Akemann: Sure, of course we did. We wanted to provoke, but not offend? We had this crazy satirical humor to the thing from the outset. Given what we’re doing, it’s hard to avoid. But we’ve been sensitive about not making it a game that was offensive, that was openly vulgar. It’s puerile, but not overtly gross in a sexual way, or any other way for that matter. We didn’t want to turn people off. It’s a fine line, right? There’s getting people’s ire up, and then there’s just grossing them out to a point where they don’t want to be there. Certain other games, and I shouldn’t go with a litany of them, have crossed the line in ways that I think were to their detriment.

Above: Archangel is Skydance Interactive’s debut VR game.

Image Credit: Skydance

GamesBeat: So that was a design goal? Let’s not cross that line.

Akemann: Right. Let’s make a satirical game. We always felt that the game was kind of subversive, in the beginning. It’s knocking out death as the pillar, taking away one of the fundamental mechanics in video games. Killing stuff for points, right? We have that line about how death is temporary, but humiliation is forever. That echoed our vibe. It set the tone for an irreverent and satirical game. Irreverent on a certain level, anyway. On another level it takes itself very seriously. But the humor is unmistakable. That’s the line you have to ride if you’re going to go with satire.

GamesBeat: And trash-talking became a core value of the game.

Akemann: Trash-talking, we wanted to kind of make it okay. Yes, there’s a Jerry Springer Show mentality to the whole thing, without a doubt. But at the same time, it’s fun. It’s not toxic. We’ll see, when we get it into the real ecosystem. Any online system can become toxic. But by legitimizing the trash talk and making it a part of the fun, it can be just as fun to take a rocket launcher to the face – to take it as it is to dish it out. If you get pwnd five times and finally get back at that guy who’s been sticking it to you the whole match. Or if you’re saved by your buddy who’s a stronger player than you.

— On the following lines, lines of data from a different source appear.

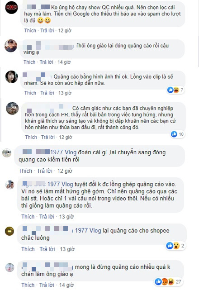Viewport: 199px width, 290px height.
Task: Open 1977 Vlog tag in 'đoán cái gì' comment
Action: [x=63, y=152]
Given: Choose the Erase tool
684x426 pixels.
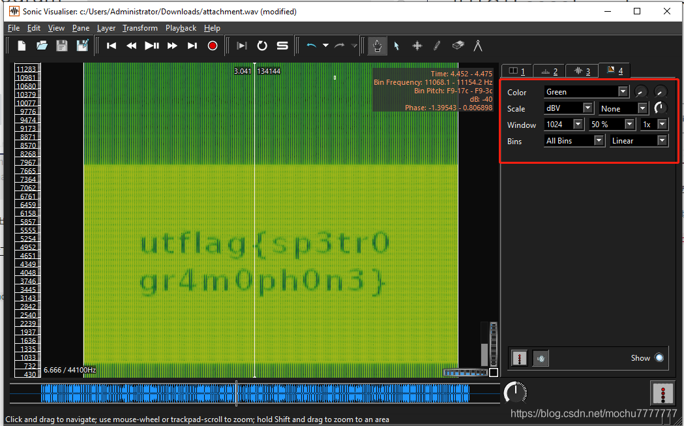Looking at the screenshot, I should [458, 46].
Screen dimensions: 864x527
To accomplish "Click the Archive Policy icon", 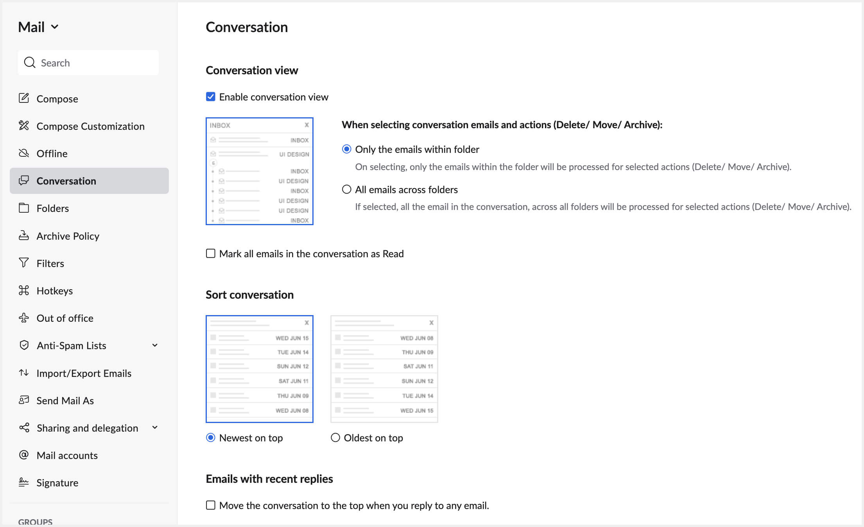I will point(23,235).
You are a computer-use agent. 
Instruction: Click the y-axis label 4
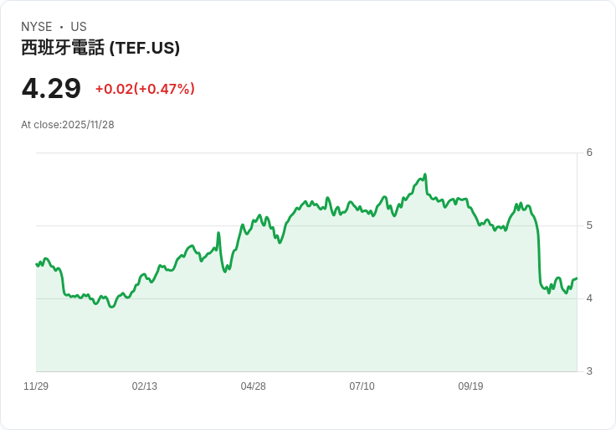pyautogui.click(x=589, y=298)
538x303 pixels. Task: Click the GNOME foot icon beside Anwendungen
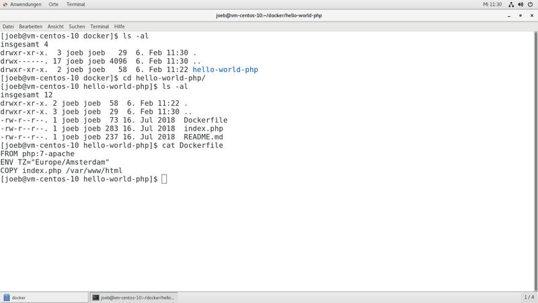[x=5, y=4]
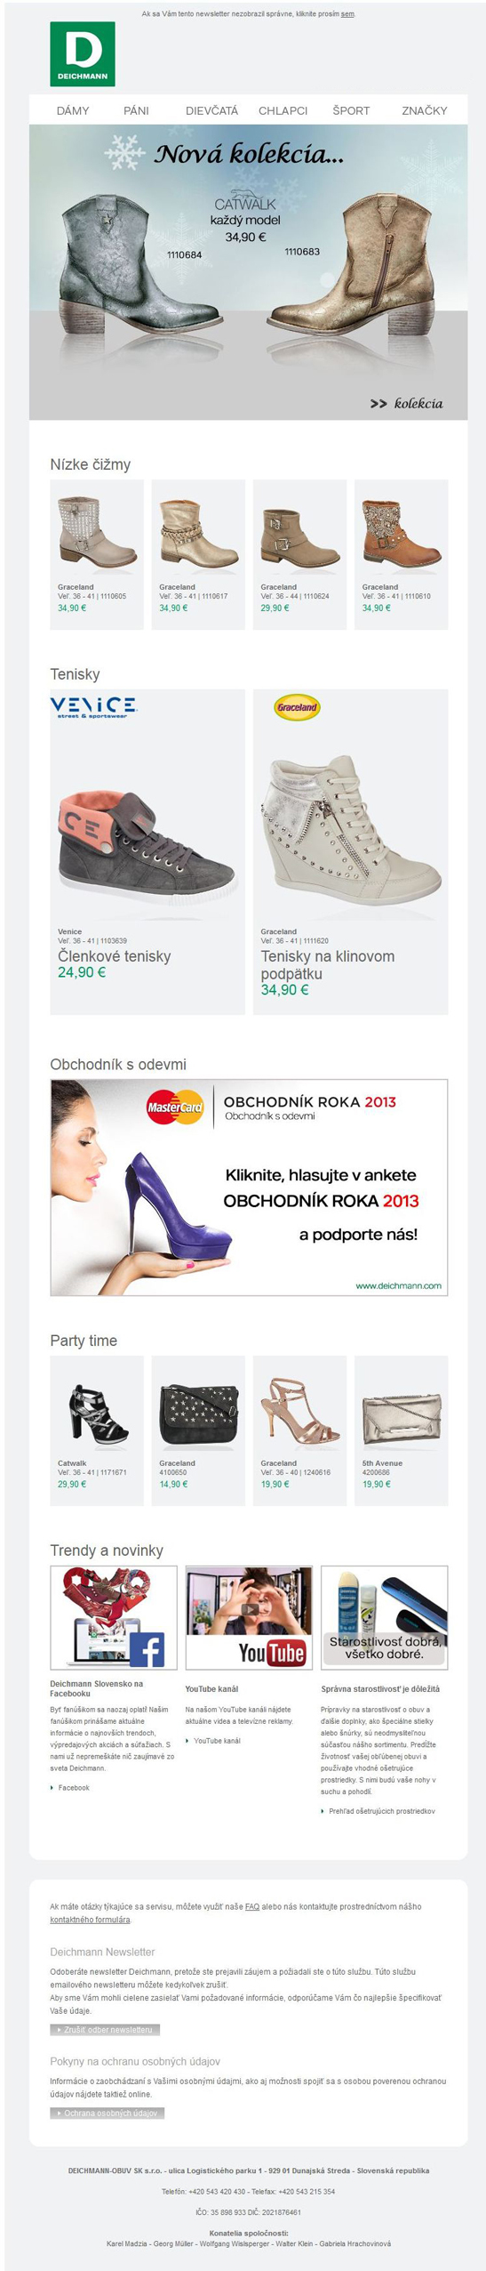Click the MasterCard logo in banner
Viewport: 486px width, 2271px height.
tap(175, 1107)
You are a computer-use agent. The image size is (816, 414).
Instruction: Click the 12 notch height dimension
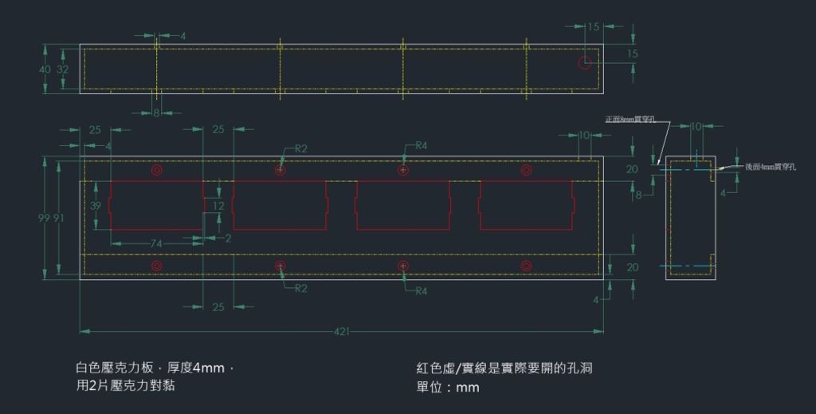click(x=218, y=206)
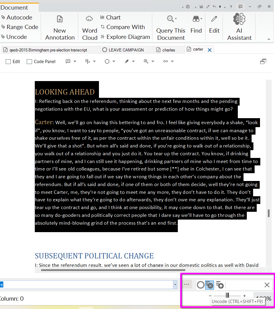275x309 pixels.
Task: Enable the Edit checkbox
Action: pos(8,62)
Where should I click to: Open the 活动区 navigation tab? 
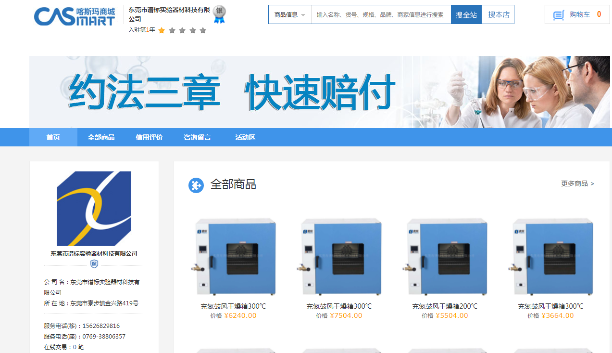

One of the great things about it is the way teams with members of varying skill can support each other. I know the emotion of it. When I’m getting pwnd by somebody and I see him take a rocket to the face half a second before he was going to win, I feel great! He gets what’s coming to him. There’s lots of turnover. Turnover is kind of a theme. A lot of payback throughout the game, all the way across. All those little emotional loops really work. They keep the game fun.

GamesBeat: How did you ultimately get to the 3-on-3 structure? Did you have bigger teams at any point?

Akemann: We never went very large, maybe because we were never a very big company? We never had enough guys to play something like 16-on-16. Once we had those mechanics early on, we found that it was so much about knowing all of what’s going on with the other team. The moment a player is down, I want to know where my friends are, where my enemies are. Are they engaged? Are they down? How quickly are they going to be able to get to me? With lots of other players you don’t know that. That tactical game is lost.

You could still have a great free-for-all time with a large number. If you play five on five it’s the jungle. Some guys just love it. They love the chaos. The core rocket jumping game is so fun. Pulling off any pwn at all in that environment feels like an achievement.